KONSTAN – Menteri Sosial Saifullah Yusuf menanggapi usulan pembangunan Sekolah Rakyat di Kabupaten Kampar yang diajukan Pemerintah Kabupaten Kampar dalam pertemuan di Gedung A Kementerian Sosial, Salemba, Jakarta Pusat, Kamis (8/1/2026).
Saifullah Yusuf menyatakan usulan tersebut masih akan dikaji sesuai dengan ketentuan dan perencanaan yang berlaku di Kementerian Sosial.
Menurut menteri yang akrab disapa Gus Ipul ini, program sekolah sakyat merupakan bagian dari upaya pemberdayaan masyarakat dan penanganan kemiskinan melalui peningkatan akses pendidikan.
Namun, ia menegaskan, tidak semua usulan daerah dapat langsung direalisasikan tanpa melalui proses evaluasi menyeluruh.
“Setiap usulan harus dilihat kesiapan daerahnya, urgensi kebutuhannya, serta kesesuaiannya dengan kebijakan nasional,” kata Gus Ipul, dikutip dari laman Media Center Kampar.
Ia menjelaskan, Kementerian Sosial akan menilai berbagai aspek sebelum mengambil keputusan, mulai dari kondisi sosial ekonomi masyarakat, ketersediaan infrastruktur pendukung, hingga komitmen pemerintah daerah dalam menjamin keberlanjutan program.
Menurut dia, pendidikan merupakan sektor strategis, tetapi implementasinya harus tepat sasaran agar berdampak nyata bagi masyarakat miskin dan rentan.
Gus Ipul menambahkan, kolaborasi antara pemerintah pusat dan pemerintah daerah menjadi faktor kunci dalam pelaksanaan program pendidikan berbasis pemberdayaan.
Ia menyebut pemerintah daerah memiliki peran penting dalam menyiapkan dukungan teknis dan administratif, sementara pemerintah pusat bertugas memastikan kebijakan berjalan sesuai arah pembangunan nasional.

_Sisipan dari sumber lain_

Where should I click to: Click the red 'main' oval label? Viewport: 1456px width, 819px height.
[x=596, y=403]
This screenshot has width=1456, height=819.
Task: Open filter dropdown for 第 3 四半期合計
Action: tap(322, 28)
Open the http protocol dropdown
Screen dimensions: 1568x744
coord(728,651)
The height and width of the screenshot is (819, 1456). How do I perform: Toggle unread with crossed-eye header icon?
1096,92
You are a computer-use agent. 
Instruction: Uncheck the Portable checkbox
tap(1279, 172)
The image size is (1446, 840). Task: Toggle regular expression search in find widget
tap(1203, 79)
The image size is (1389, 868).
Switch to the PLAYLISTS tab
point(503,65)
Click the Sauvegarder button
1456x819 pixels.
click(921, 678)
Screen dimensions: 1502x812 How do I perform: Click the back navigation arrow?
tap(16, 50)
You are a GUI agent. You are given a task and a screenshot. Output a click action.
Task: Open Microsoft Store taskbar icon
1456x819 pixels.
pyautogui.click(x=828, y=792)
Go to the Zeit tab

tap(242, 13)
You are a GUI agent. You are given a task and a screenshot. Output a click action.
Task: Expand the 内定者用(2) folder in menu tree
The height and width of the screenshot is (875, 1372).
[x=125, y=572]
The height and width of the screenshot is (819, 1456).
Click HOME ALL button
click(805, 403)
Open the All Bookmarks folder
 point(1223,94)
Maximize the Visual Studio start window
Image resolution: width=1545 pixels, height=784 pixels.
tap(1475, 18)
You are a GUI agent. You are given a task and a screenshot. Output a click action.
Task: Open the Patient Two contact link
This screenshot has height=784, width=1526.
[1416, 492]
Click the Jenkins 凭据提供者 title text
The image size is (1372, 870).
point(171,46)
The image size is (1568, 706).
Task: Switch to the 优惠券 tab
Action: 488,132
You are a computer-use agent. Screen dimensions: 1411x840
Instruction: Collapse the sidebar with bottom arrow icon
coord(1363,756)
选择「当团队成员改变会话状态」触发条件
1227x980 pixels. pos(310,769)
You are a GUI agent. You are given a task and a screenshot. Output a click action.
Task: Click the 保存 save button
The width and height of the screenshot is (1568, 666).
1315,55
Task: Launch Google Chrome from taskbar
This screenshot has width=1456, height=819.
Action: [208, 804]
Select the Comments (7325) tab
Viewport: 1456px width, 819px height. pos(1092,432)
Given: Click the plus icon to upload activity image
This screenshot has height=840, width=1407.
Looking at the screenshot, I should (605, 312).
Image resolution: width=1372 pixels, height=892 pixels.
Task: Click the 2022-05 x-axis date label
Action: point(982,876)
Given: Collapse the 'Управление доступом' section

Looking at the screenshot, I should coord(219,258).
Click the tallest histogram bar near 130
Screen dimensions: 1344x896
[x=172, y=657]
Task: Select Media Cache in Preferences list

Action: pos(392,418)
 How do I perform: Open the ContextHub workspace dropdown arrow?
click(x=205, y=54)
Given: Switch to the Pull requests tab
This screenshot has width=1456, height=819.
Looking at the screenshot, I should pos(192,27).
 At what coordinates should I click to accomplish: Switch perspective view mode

“Kami mendorong pemerintah daerah untuk menyiapkan perencanaan yang matang dan data yang akurat, sehingga program yang dijalankan benar-benar menjawab kebutuhan masyarakat,” ujarnya.
Gus Ipul juga menegaskan, Kementerian Sosial saat ini terus melakukan penyesuaian dan pemetaan terhadap berbagai program pemberdayaan masyarakat, termasuk di bidang pendidikan, agar sejalan dengan prioritas nasional penanganan kemiskinan.
Karena itu, kata dia, setiap usulan baru akan ditempatkan dalam kerangka perencanaan yang komprehensif.
Sebelumnya, Bupati Kampar Ahmad Yuzar bersama Wakil Bupati Kampar Misharti, menyampaikan harapan agar program sekolah rakyat dapat dibangun di Kabupaten Kampar, sebagai upaya memperluas akses pendidikan bagi anak-anak dari keluarga prasejahtera.
Bupati menegaskan, pemerintah daerah menyatakan kesiapan untuk mendukung pelaksanaan program tersebut apabila disetujui oleh pemerintah pusat.